Tem uma polêmica em relação ao comprimento dos vestidos das damas. Como vocês da JUABP vêm isso?

Pra gente, tudo que vem pra melhor e somar é bem-vindo, costumo falar, não querendo fazer a cabeça de alguém de grupo “a” ou grupo 'b”. Da mesma forma que grupos implantaram coisas novas no nosso festival, a JUABP ano após ano vem trazendo novidades e esse será o nosso quarto ano com esse estilo de vestimenta, quer queira, quer não, vamos vestir uma roupa mais curta, que dá uma leveza melhor para quem está dançando.

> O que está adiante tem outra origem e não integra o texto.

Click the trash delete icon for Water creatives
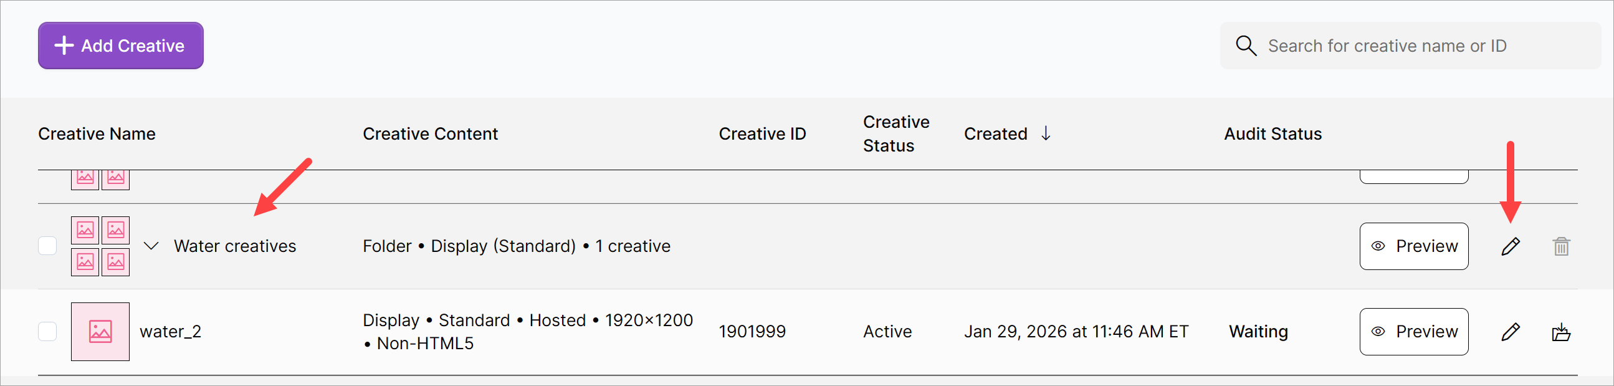The height and width of the screenshot is (386, 1614). point(1561,246)
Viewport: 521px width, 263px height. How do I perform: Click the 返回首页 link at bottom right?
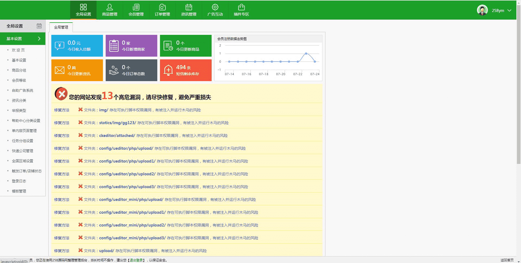507,260
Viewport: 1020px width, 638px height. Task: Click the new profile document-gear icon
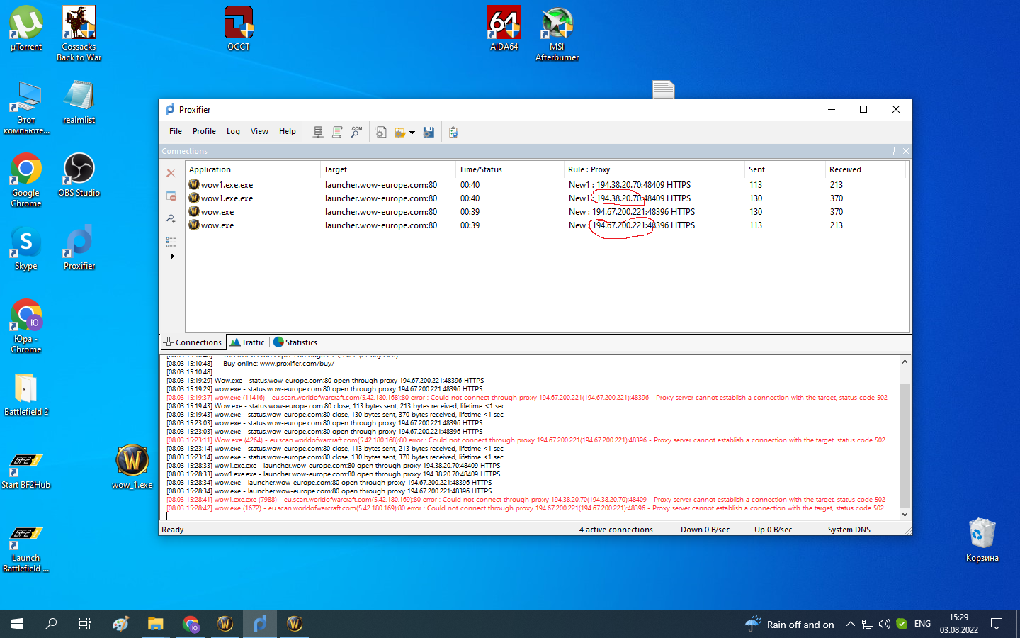tap(381, 132)
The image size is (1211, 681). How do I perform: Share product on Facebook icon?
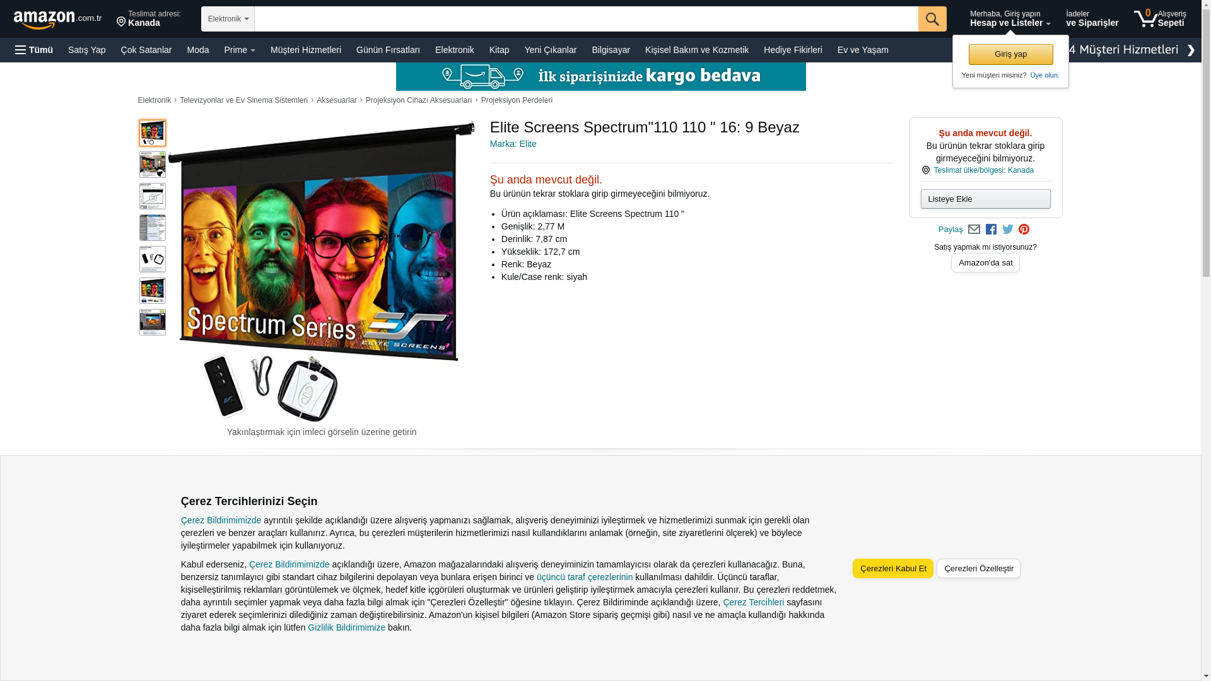click(991, 230)
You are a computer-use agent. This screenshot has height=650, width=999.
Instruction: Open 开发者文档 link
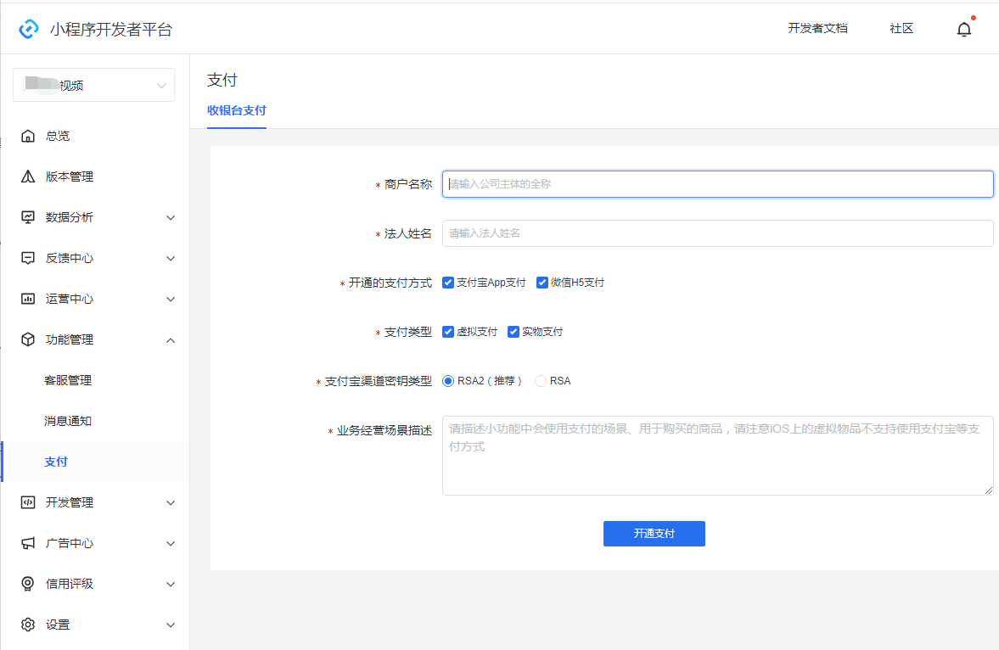tap(817, 28)
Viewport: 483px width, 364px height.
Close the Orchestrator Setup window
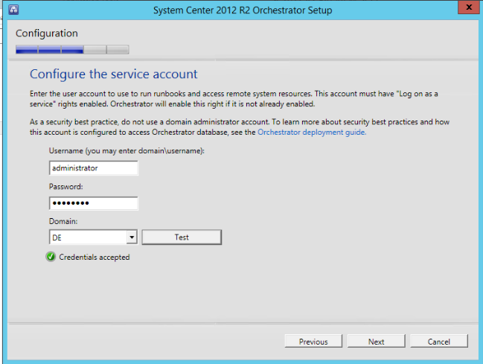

Se formos na ideia do Nordeste, anos atrás todas as quadrilhas nordestinas dançavam de roupas longas e hoje todas dançam com roupa curta. Estamos apenas seguindo uma tendência. Hoje defendemos a utilização do vestido curto nas apresentações das nossas quadrilhas é bem mais prático. O ponto forte da JUABP é o conjunto da indumentária, é o sapato, a meia a calçola de quem dança com esse estilo. Um grupo para ser um grupo bom, tem que ser uniformizado em tudo, desde um sapato a um arranjo de cabeça. Esse é o diferencial do nosso grupo.

Nossas rainhas: Até hoje brigo para que as Rainhas sejam quesito de julgamento no Flor do Maracujá primeiro porque são meninas que gastam muito em suas indumentárias, pensando na qualidade, vamos colocar apenas três rainhas, são aquelas que realmente vestem a camisa da quadrilha, são elas: Naielle Nayane (Rainha Caipira), Fran (Rainha do Milho) e a Simone (Rainha das Flores).

Banda

Todo o repertório da JUABP está a cargo do tecladista Andrezinho e da cantora Tânia. A JUABP vai se apresentar sob os acordes da Banda comandada pelo maestro Diocélio um corpo musical com mais de 10 músicos.

História

Criada em 1998 por um grupo de jovens da igreja católica do Areal da Floresta cuja sigla significa Juventude Unida pelo Amor da Bom Pastor – Juabp. O grupo esteve ligado à igreja até 2005 quando passou a ensaiar na quadra da Escola Jesus Bulamarque.

Como grupo de dança de quadrilha, surge em 2000 e desde então participou todos os anos do Arraial Flor do Maracujá conseguindo seu primeiro título no grande evento no ano de 2006 com o tema “Entre a Luz e a Escuridão”, depois disso passou a figurar entre os cinco melhores grupos de quadrilhas do Flor do Maracujá.